* _ACTIVITY_:
Below are the records; count how many of their lines hold the string "Task" and give the number alone.

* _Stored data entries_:
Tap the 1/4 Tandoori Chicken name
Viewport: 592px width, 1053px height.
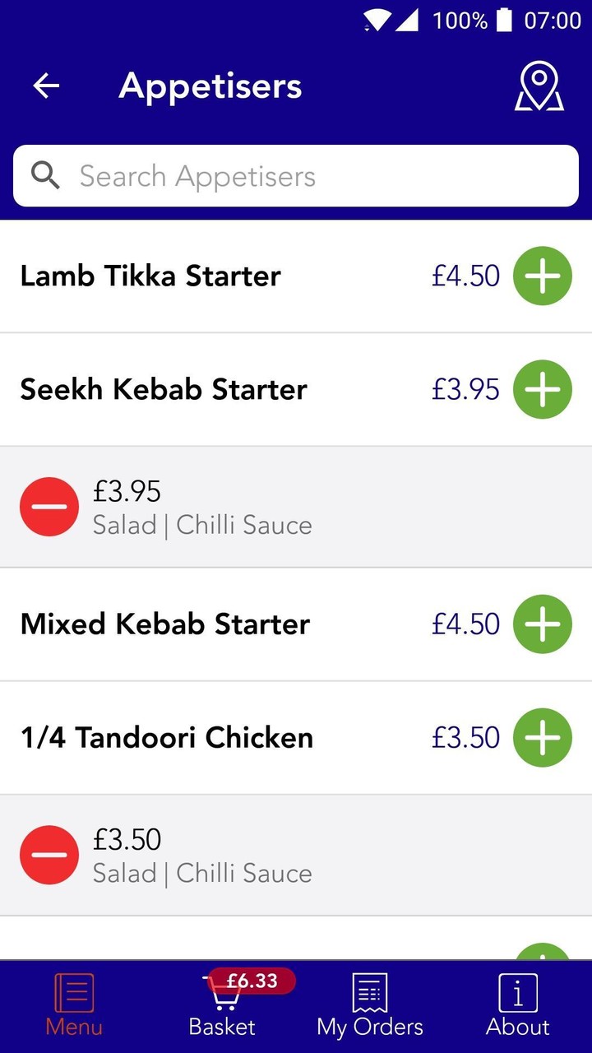point(167,738)
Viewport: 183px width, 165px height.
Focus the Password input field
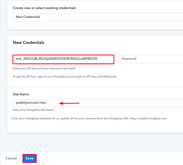coord(151,59)
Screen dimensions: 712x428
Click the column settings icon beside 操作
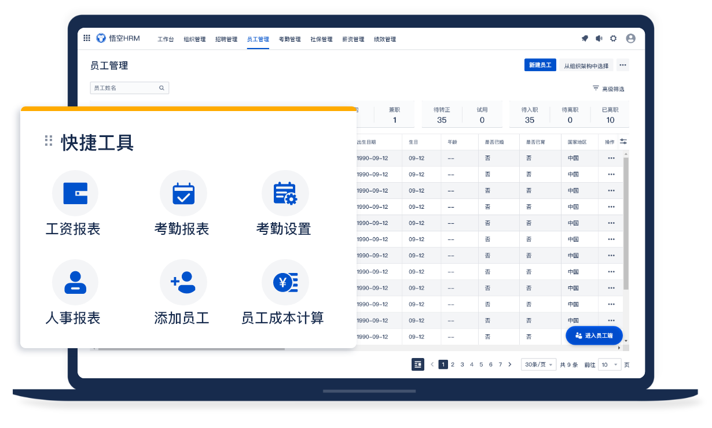[x=623, y=142]
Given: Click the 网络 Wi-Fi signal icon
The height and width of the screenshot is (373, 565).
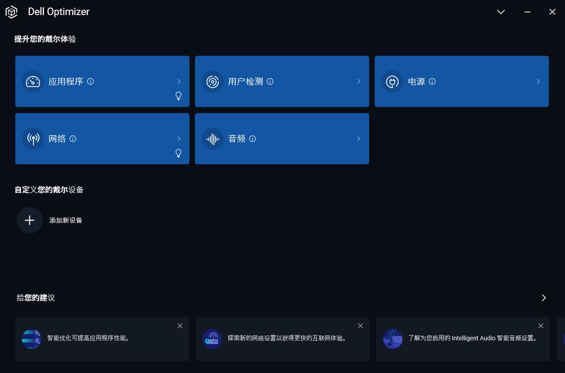Looking at the screenshot, I should coord(32,138).
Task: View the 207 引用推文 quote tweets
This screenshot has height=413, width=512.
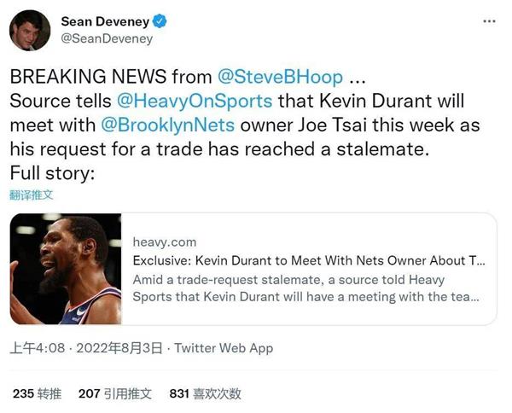Action: coord(115,393)
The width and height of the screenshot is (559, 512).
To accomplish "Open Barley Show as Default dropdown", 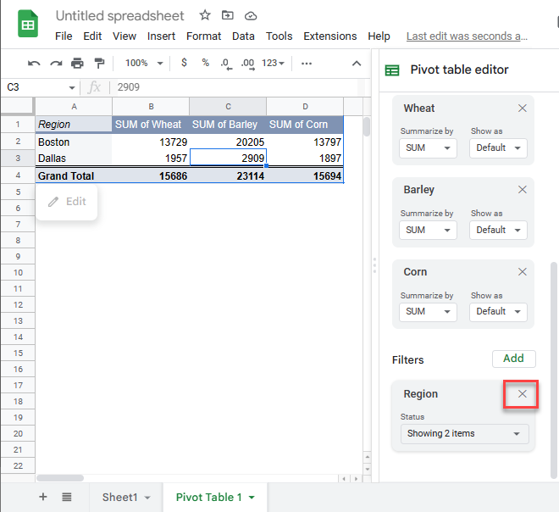I will click(x=498, y=230).
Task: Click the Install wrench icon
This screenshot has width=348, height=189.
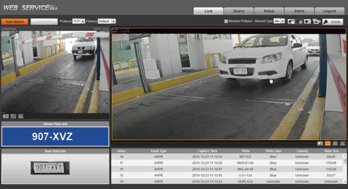Action: click(x=325, y=21)
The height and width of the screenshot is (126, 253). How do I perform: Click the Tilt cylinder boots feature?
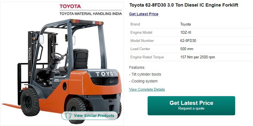(145, 75)
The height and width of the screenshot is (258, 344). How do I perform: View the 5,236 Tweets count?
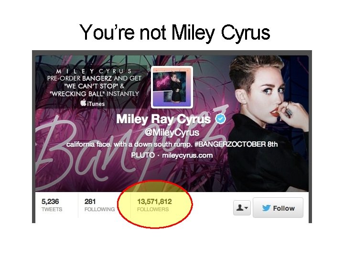click(52, 205)
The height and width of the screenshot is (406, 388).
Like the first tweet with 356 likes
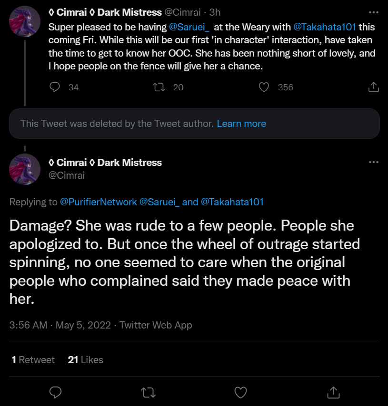(264, 87)
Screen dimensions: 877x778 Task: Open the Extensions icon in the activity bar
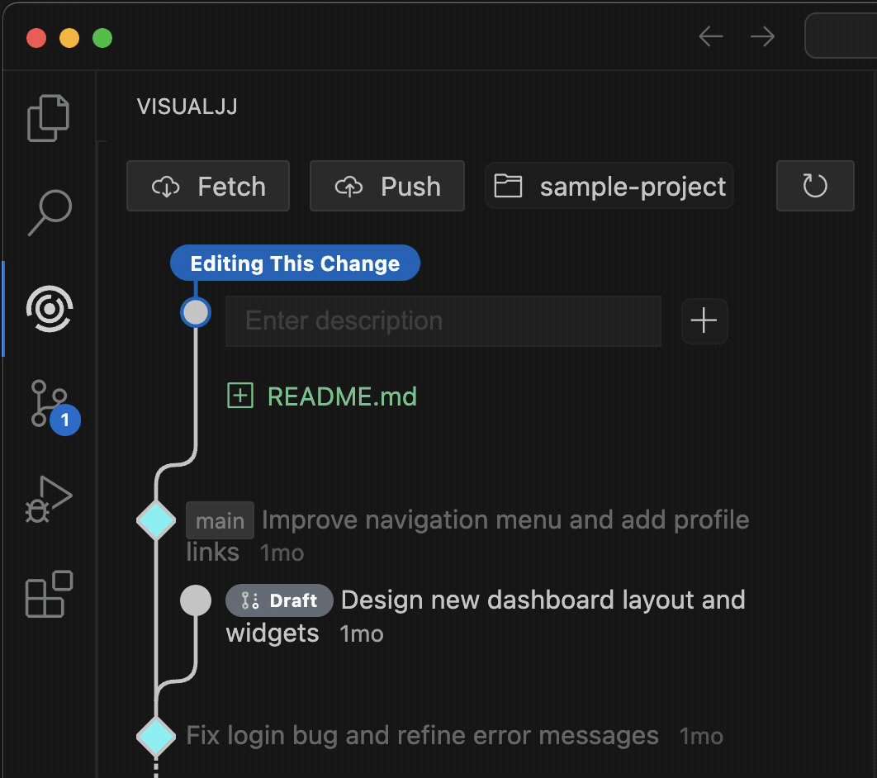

* _OUTPUT FOR THIS EXERCISE_:
3